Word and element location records
_ _ _ _ _

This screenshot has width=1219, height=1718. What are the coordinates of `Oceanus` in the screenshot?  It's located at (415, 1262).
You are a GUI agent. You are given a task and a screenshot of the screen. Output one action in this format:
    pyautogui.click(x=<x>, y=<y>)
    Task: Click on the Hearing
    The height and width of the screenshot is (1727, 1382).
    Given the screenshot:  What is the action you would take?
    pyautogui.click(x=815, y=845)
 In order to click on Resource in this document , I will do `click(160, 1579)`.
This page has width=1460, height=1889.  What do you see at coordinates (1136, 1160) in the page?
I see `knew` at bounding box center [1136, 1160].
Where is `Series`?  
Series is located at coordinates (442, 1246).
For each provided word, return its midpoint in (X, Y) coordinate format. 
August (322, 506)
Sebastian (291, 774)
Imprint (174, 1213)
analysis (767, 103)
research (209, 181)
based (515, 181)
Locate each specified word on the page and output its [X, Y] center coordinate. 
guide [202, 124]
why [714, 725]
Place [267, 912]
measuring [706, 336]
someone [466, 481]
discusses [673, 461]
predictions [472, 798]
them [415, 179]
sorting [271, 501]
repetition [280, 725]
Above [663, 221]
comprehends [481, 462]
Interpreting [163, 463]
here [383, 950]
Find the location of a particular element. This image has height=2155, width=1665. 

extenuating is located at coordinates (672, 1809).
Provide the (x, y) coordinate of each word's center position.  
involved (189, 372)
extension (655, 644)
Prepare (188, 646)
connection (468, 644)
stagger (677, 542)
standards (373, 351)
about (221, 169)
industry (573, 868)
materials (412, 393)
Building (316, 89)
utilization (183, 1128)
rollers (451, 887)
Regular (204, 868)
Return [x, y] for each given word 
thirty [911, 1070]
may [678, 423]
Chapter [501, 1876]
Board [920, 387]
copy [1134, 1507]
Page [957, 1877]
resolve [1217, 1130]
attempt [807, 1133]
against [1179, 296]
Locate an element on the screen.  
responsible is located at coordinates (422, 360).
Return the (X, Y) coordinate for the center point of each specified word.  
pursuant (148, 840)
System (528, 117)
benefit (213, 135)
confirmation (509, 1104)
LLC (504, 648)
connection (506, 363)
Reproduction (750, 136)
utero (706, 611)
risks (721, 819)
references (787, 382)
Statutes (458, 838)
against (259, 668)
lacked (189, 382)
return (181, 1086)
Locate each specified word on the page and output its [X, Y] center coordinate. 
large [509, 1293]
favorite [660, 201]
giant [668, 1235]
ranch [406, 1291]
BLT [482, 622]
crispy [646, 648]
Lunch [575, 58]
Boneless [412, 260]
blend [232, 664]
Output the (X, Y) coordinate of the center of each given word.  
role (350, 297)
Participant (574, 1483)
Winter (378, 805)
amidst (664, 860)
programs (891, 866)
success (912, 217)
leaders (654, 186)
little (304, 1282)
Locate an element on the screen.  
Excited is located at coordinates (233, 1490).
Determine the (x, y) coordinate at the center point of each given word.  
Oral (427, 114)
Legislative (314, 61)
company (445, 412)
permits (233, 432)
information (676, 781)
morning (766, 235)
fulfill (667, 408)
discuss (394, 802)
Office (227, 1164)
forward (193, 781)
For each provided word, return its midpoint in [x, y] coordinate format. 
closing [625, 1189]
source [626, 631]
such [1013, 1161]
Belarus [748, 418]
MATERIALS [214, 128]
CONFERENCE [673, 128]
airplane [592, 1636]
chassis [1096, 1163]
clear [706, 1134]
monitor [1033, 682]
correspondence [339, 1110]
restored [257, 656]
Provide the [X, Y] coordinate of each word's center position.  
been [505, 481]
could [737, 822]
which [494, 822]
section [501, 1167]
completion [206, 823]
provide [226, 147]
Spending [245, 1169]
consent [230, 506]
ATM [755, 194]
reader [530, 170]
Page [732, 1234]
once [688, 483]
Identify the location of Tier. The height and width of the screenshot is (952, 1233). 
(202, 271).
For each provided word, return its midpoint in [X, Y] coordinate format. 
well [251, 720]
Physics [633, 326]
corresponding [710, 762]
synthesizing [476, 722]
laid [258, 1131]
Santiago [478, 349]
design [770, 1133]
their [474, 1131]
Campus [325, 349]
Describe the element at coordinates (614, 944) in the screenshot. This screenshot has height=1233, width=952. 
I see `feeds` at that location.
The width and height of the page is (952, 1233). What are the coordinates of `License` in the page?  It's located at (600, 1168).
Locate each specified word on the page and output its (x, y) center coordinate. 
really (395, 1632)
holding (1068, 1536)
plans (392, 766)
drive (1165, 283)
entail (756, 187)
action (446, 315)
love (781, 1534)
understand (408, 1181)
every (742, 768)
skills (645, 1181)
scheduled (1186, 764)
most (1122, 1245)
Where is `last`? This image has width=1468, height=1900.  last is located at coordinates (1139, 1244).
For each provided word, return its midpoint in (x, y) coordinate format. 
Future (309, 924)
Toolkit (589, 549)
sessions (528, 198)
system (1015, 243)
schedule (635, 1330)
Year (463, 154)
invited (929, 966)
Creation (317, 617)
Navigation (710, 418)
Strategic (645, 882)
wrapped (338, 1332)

_ _ _ _ _

▸ Task to carry out: Copy out every line of the records above, word for word.

▸ Output of the exercise:
This screenshot has width=1219, height=1718. What are the coordinates of `Oceanus` in the screenshot?  It's located at (415, 1262).
You are a GUI agent. You are given a task and a screenshot of the screen. Output one action in this format:
    pyautogui.click(x=<x>, y=<y>)
    Task: Click on the Hearing
    The height and width of the screenshot is (1727, 1382).
    Given the screenshot:  What is the action you would take?
    pyautogui.click(x=815, y=845)
 In order to click on Resource in this document , I will do `click(160, 1579)`.
This page has width=1460, height=1889.  What do you see at coordinates (1136, 1160) in the page?
I see `knew` at bounding box center [1136, 1160].
Where is `Series`?  
Series is located at coordinates (442, 1246).
For each provided word, return its midpoint in (X, Y) coordinate format. 
August (322, 506)
Sebastian (291, 774)
Imprint (174, 1213)
analysis (767, 103)
research (209, 181)
based (515, 181)
Locate each specified word on the page and output its [X, Y] center coordinate. 
guide [202, 124]
why [714, 725]
Place [267, 912]
measuring [706, 336]
someone [466, 481]
discusses [673, 461]
predictions [472, 798]
them [415, 179]
sorting [271, 501]
repetition [280, 725]
Above [663, 221]
comprehends [481, 462]
Interpreting [163, 463]
here [383, 950]
Find the location of a particular element. This image has height=2155, width=1665. 

extenuating is located at coordinates (672, 1809).
Provide the (x, y) coordinate of each word's center position.  
involved (189, 372)
extension (655, 644)
Prepare (188, 646)
connection (468, 644)
stagger (677, 542)
standards (373, 351)
about (221, 169)
industry (573, 868)
materials (412, 393)
Building (316, 89)
utilization (183, 1128)
rollers (451, 887)
Regular (204, 868)
Return [x, y] for each given word 
thirty [911, 1070]
may [678, 423]
Chapter [501, 1876]
Board [920, 387]
copy [1134, 1507]
Page [957, 1877]
resolve [1217, 1130]
attempt [807, 1133]
against [1179, 296]
Locate an element on the screen.  
responsible is located at coordinates (422, 360).
Return the (X, Y) coordinate for the center point of each specified word.  
pursuant (148, 840)
System (528, 117)
benefit (213, 135)
confirmation (509, 1104)
LLC (504, 648)
connection (506, 363)
Reproduction (750, 136)
utero (706, 611)
risks (721, 819)
references (787, 382)
Statutes (458, 838)
against (259, 668)
lacked (189, 382)
return (181, 1086)
Locate each specified word on the page and output its [X, Y] center coordinate. 
large [509, 1293]
favorite [660, 201]
giant [668, 1235]
ranch [406, 1291]
BLT [482, 622]
crispy [646, 648]
Lunch [575, 58]
Boneless [412, 260]
blend [232, 664]
Output the (X, Y) coordinate of the center of each given word.  
role (350, 297)
Participant (574, 1483)
Winter (378, 805)
amidst (664, 860)
programs (891, 866)
success (912, 217)
leaders (654, 186)
little (304, 1282)
Locate an element on the screen.  
Excited is located at coordinates (233, 1490).
Determine the (x, y) coordinate at the center point of each given word.  
Oral (427, 114)
Legislative (314, 61)
company (445, 412)
permits (233, 432)
information (676, 781)
morning (766, 235)
fulfill (667, 408)
discuss (394, 802)
Office (227, 1164)
forward (193, 781)
For each provided word, return its midpoint in [x, y] coordinate format. 
closing [625, 1189]
source [626, 631]
such [1013, 1161]
Belarus [748, 418]
MATERIALS [214, 128]
CONFERENCE [673, 128]
airplane [592, 1636]
chassis [1096, 1163]
clear [706, 1134]
monitor [1033, 682]
correspondence [339, 1110]
restored [257, 656]
Provide the [X, Y] coordinate of each word's center position.  
been [505, 481]
could [737, 822]
which [494, 822]
section [501, 1167]
completion [206, 823]
provide [226, 147]
Spending [245, 1169]
consent [230, 506]
ATM [755, 194]
reader [530, 170]
Page [732, 1234]
once [688, 483]
Identify the location of Tier. The height and width of the screenshot is (952, 1233). 
(202, 271).
For each provided word, return its midpoint in [X, Y] coordinate format. 
well [251, 720]
Physics [633, 326]
corresponding [710, 762]
synthesizing [476, 722]
laid [258, 1131]
Santiago [478, 349]
design [770, 1133]
their [474, 1131]
Campus [325, 349]
Describe the element at coordinates (614, 944) in the screenshot. This screenshot has height=1233, width=952. 
I see `feeds` at that location.
The width and height of the page is (952, 1233). What are the coordinates of `License` in the page?  It's located at (600, 1168).
Locate each specified word on the page and output its (x, y) center coordinate. 
really (395, 1632)
holding (1068, 1536)
plans (392, 766)
drive (1165, 283)
entail (756, 187)
action (446, 315)
love (781, 1534)
understand (408, 1181)
every (742, 768)
skills (645, 1181)
scheduled (1186, 764)
most (1122, 1245)
Where is `last`? This image has width=1468, height=1900.  last is located at coordinates (1139, 1244).
For each provided word, return its midpoint in (x, y) coordinate format. 
Future (309, 924)
Toolkit (589, 549)
sessions (528, 198)
system (1015, 243)
schedule (635, 1330)
Year (463, 154)
invited (929, 966)
Creation (317, 617)
Navigation (710, 418)
Strategic (645, 882)
wrapped (338, 1332)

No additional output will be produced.